Gütertrennung: Hat das Ehepaar die Zugewinngemeinschaft ehevertraglich ausgeschlossen und stattdessen Gütertrennung vereinbart, erbt die Frau ein Viertel des Nachlasses. Erbt sie zusammen mit einem oder zwei Kindern, erhöht sich ihr Anteil. Sie erhält den gleichen Anteil wie die Kinder und erhält bei einem Kind die Hälfte oder bei zwei Kindern ein Drittel des Nachlasses. Gibt es keine Erben erster Ordnung (Kinder, Enkelkinder), erbt sie automatisch die Hälfte des Erbes. Das restliche Erbe geht an die Erben nachrangiger Ordnungen (Geschwister).

Erbschaftssteuern

Erbschaftssteuern fallen in der Regel nur bei sehr hohen Vermögenswerten an. Verbindlichkeiten sind zu berücksichtigen.

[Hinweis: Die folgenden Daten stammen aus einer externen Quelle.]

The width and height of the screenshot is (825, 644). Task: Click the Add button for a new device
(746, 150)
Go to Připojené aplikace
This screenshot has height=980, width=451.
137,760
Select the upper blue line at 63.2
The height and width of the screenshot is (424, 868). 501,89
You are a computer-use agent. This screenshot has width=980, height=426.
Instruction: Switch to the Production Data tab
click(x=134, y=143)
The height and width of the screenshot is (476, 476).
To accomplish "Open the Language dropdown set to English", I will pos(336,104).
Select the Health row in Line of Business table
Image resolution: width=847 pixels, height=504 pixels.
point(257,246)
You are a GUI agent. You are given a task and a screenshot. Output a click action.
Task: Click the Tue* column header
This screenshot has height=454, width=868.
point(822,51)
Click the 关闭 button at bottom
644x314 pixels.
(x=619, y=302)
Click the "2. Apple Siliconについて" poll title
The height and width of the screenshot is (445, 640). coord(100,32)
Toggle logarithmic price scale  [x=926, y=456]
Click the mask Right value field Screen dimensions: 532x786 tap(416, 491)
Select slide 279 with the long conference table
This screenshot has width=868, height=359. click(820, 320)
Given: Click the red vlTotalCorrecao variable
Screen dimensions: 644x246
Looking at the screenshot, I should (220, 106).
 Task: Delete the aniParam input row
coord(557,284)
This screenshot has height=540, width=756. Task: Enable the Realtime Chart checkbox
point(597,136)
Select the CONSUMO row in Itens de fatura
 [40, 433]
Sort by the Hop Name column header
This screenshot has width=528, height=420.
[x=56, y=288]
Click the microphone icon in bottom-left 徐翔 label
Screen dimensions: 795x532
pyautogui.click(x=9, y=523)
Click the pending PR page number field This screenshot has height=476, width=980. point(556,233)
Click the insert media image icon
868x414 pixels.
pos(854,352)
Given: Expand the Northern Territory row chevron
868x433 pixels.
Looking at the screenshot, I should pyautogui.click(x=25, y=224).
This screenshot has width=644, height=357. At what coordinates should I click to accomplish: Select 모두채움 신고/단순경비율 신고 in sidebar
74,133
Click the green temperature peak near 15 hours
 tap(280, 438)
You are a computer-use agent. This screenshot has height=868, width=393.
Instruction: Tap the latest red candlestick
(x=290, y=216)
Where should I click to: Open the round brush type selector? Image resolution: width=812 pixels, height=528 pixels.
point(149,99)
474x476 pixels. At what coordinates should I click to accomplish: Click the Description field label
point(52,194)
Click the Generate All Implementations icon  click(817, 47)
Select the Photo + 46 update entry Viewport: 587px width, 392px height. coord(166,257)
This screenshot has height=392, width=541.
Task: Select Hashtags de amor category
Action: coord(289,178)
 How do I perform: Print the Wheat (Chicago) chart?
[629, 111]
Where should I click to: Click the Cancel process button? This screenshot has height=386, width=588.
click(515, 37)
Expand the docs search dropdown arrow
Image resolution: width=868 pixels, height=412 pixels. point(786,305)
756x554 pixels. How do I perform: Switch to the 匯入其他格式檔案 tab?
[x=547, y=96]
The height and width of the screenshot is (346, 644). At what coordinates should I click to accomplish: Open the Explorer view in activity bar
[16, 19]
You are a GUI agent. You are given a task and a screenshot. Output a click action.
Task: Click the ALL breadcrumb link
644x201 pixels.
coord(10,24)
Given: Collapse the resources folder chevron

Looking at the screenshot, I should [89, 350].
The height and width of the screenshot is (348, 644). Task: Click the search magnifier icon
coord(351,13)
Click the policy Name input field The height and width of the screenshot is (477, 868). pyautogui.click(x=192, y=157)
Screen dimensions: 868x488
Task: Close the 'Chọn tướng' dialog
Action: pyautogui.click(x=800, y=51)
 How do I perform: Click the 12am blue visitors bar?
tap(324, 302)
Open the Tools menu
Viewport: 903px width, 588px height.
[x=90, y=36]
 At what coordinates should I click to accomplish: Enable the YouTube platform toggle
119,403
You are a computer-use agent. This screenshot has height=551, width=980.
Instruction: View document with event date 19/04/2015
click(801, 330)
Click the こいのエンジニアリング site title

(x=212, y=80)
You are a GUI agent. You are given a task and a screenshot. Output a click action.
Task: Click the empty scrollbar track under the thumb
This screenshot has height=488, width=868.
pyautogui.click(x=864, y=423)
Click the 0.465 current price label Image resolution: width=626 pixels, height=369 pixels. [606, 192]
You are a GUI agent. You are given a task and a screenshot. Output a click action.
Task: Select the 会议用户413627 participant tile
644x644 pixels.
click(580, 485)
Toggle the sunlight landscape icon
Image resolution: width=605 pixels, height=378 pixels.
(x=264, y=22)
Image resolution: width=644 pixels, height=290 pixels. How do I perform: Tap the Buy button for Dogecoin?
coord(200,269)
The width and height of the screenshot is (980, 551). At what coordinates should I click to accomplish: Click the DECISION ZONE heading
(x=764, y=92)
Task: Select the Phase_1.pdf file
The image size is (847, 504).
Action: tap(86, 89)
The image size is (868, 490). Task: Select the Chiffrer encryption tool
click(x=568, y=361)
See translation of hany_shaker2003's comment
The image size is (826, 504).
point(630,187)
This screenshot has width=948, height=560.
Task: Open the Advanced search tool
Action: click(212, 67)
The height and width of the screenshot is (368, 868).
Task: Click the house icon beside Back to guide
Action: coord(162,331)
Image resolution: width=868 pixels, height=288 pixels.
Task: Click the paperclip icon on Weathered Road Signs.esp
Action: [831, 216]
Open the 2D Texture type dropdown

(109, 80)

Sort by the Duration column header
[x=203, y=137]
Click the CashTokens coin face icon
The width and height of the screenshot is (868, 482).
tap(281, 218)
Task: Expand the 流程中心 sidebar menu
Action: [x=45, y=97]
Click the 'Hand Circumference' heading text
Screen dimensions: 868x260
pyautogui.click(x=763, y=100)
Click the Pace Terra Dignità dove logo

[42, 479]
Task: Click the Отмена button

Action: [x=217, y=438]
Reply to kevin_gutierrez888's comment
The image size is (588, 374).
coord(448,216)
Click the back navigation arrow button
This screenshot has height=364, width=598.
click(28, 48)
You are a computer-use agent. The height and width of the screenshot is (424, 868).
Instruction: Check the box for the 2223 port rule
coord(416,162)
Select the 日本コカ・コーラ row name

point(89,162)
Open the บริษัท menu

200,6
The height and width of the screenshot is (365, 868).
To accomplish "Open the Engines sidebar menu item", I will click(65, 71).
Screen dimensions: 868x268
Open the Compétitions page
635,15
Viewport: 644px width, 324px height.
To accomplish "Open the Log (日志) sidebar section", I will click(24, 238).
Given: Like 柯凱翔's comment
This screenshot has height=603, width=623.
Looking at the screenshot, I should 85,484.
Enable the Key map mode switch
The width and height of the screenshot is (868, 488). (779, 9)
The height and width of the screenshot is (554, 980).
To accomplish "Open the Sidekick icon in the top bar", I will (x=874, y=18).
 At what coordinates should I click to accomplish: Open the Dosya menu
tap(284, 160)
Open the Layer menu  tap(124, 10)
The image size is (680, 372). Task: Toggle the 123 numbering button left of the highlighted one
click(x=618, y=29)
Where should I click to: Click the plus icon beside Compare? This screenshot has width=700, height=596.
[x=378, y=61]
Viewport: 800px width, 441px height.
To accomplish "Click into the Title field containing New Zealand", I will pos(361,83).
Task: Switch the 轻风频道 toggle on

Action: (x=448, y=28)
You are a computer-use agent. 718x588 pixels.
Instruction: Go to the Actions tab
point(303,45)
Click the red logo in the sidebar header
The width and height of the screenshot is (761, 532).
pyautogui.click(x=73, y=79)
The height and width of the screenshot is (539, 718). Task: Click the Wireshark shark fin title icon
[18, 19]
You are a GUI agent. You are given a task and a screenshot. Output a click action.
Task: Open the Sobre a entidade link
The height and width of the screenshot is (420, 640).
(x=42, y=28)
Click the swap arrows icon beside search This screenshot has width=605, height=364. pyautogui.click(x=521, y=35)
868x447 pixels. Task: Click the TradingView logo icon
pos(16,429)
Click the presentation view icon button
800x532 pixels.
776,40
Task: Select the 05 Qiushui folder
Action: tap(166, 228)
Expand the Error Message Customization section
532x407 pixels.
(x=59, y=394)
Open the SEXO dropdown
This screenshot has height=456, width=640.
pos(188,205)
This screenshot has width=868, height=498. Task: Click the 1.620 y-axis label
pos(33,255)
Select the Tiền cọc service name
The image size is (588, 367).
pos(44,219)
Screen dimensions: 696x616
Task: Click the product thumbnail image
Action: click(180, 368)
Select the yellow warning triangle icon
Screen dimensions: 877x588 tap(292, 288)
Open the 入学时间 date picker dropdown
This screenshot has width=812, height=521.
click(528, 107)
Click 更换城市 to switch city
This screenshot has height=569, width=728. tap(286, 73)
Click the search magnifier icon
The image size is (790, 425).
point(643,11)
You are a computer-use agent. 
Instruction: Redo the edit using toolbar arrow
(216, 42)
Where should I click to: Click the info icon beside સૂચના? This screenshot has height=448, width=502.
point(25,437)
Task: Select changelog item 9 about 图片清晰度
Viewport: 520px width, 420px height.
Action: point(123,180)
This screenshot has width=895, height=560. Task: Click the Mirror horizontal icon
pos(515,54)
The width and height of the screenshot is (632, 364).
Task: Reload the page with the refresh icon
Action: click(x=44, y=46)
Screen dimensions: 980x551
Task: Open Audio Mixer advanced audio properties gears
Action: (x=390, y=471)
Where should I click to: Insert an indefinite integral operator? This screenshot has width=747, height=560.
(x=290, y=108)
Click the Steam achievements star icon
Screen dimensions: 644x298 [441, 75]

Der Frau steht ein

  • Steuerfreibetrag von 500.000 €,
  • ein Versorgungsfreibetrag von 246.000 €,
  • ein Freibetrag für bewegliche Gegenstände (Auto des Erblassers) von 12.000 € sowie
  • ein Freibetrag für Hausrat, Kunstgegenstände oder Sammlungen von 41.000 € zu.

Lebte das Ehepaar in einer selbstgenutzten Immobilie, muss der überlebende Ehepartner mindestens zehn Jahre selbst darin wohnen, um Erbschaftssteuer zu vermeiden. Auf die Wohnfläche kommt es dabei nicht an.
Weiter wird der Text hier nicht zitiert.